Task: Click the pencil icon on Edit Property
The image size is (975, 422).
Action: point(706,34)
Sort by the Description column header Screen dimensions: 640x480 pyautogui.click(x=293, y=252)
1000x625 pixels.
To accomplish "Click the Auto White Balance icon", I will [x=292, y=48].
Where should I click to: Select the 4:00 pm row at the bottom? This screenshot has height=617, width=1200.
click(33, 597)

* * *

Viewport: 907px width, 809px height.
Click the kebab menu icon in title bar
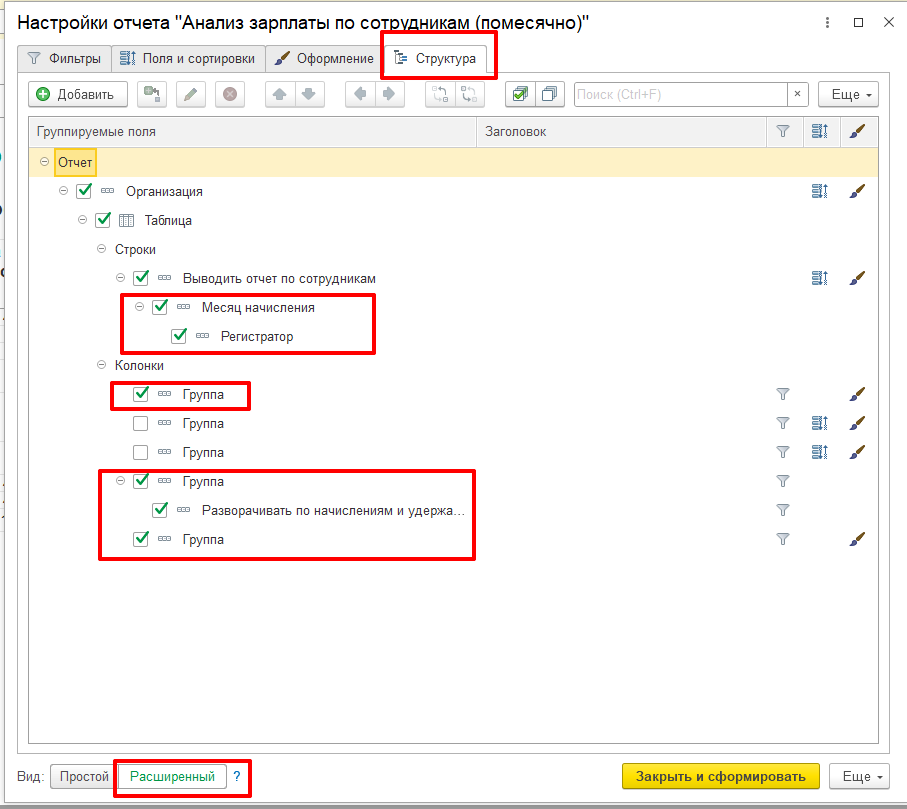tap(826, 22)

Directions: Retype the stretch of material from the line containing "Sort by the" through the line containing "click(33, 597)", reproducing each line exactly.

Answer to this exercise:
Sort by the Description column header Screen dimensions: 640x480 pyautogui.click(x=293, y=252)
1000x625 pixels.
To accomplish "Click the Auto White Balance icon", I will [x=292, y=48].
Where should I click to: Select the 4:00 pm row at the bottom? This screenshot has height=617, width=1200.
click(33, 597)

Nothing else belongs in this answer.